Quoted passage Start Marker
I will not be embarrassed by ASD and am learning how to parent through a whole new filter. We have established house rules and visual schedules that for this type A Mom, is really a joy

I started to ask God WHY again, Why Autism after we worked so hard to deliver these babies and then bring them home to grow and thrive into the gentlemen that You created them to be and had to stop myself. Because it does not matter WHY. This is the journey we have been asked to walk and I will do my very best to reflect Jesus in it. Vaughn has opened doors for us that other- wise would be closed, to meet people that are uniquely created and learn from them.

Asher is thriving and developing typically and we couldn’t be more happy that his hard work is paying off. We did have an IQ test done and though he did fall below the average he has lots of room to grow and learn and develop just as God intended. Asher is so incredibly compassionate… I just can’t put into words how mercy hearted this young boy is. I am not sure where he learned this characteristic but I do know that it is a reflection of our Heavenly Father. He was made in His image so I shouldn’t be surprised but I just adore this personally trait that He blessed Asher with. I truly believe that they are twins because He just knew that this road would be difficult and challenging and Vaughn would need a twin brother to walk along side him. Asher is a role model for Vaughn and though he is still a 5 year old boy and has times of pushing the limits, he is exceptional at seeing his brother’s needs and helping develop coping skills. Social interaction can be hard for Vaughn but in our home, where it is safe, they play together in a way that will always be just theirs. They get each other and for moments at a time, I forget that Vaughn has a different future then Asher. I forget that I need to be overly prepared for the next transition and how to try to avoid a melt down. I don’t have to think about how the environment might be over stimulating to Vaughn and how we can set him up for success as we experience a new adventure.
Quoted passage End Marker
Dataset records Start Marker
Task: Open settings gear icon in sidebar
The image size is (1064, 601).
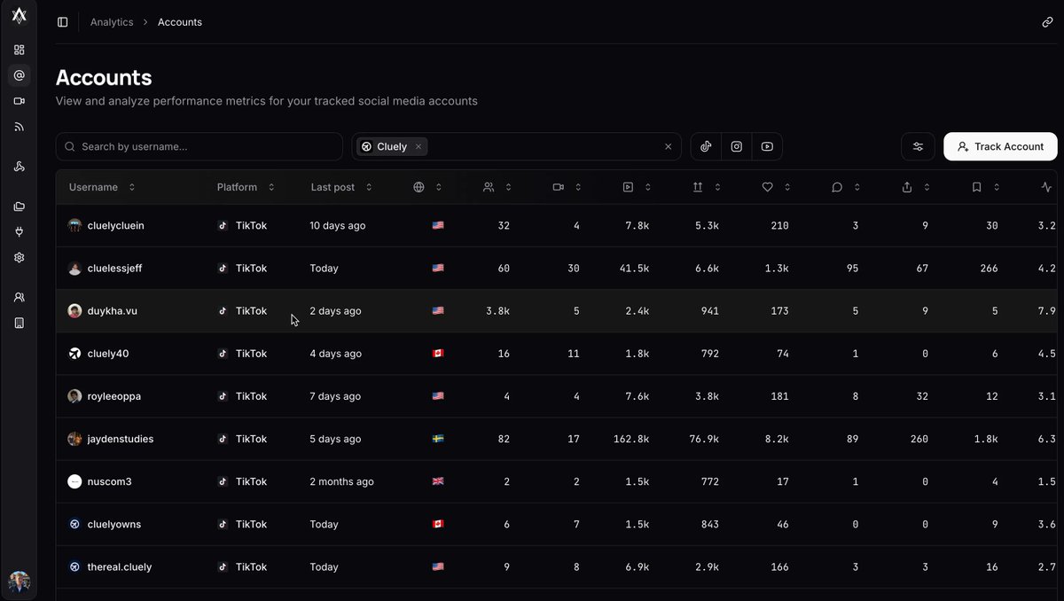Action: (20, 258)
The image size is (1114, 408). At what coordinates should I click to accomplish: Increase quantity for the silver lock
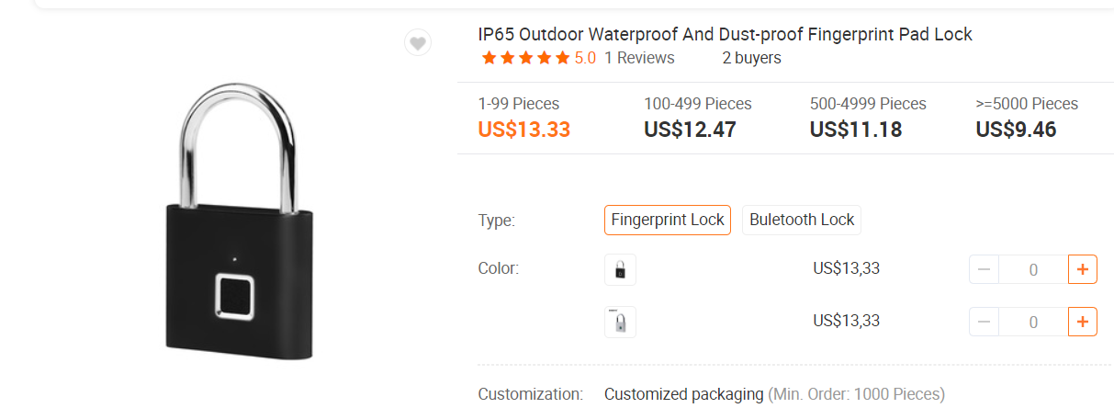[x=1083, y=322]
Dataset records End Marker
Dataset records Start Marker
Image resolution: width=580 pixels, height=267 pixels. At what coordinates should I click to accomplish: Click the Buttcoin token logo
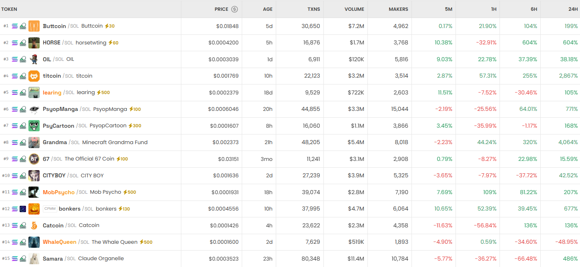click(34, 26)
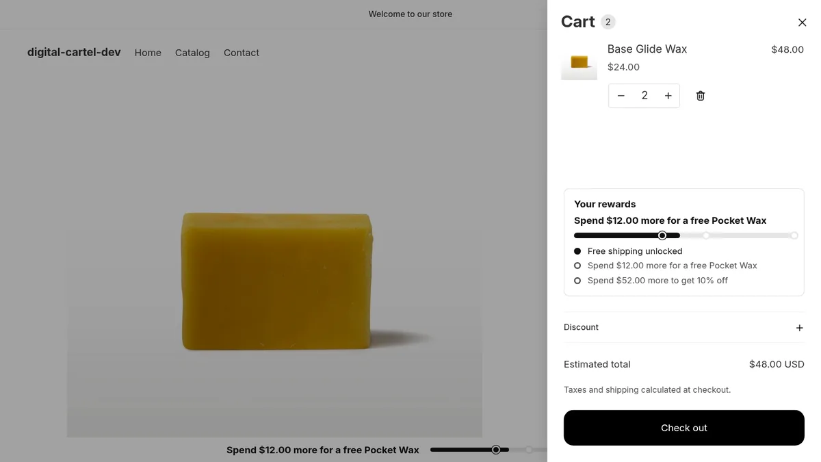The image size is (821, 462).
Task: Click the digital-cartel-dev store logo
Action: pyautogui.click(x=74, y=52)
Dataset records End Marker
▶ **Check your understanding**
[1] In the post about the twins, how old does the writer say Asher is?
[2] Reproduce everything in the post about the twins from "I will not be" down to "learn from them.".
The material comes from a different source than the post about the twins.

▶ **Response list**
[1] 5 years old

[2]
I will not be embarrassed by ASD and am learning how to parent through a whole new filter. We have established house rules and visual schedules that for this type A Mom, is really a joy

I started to ask God WHY again, Why Autism after we worked so hard to deliver these babies and then bring them home to grow and thrive into the gentlemen that You created them to be and had to stop myself. Because it does not matter WHY. This is the journey we have been asked to walk and I will do my very best to reflect Jesus in it. Vaughn has opened doors for us that other- wise would be closed, to meet people that are uniquely created and learn from them.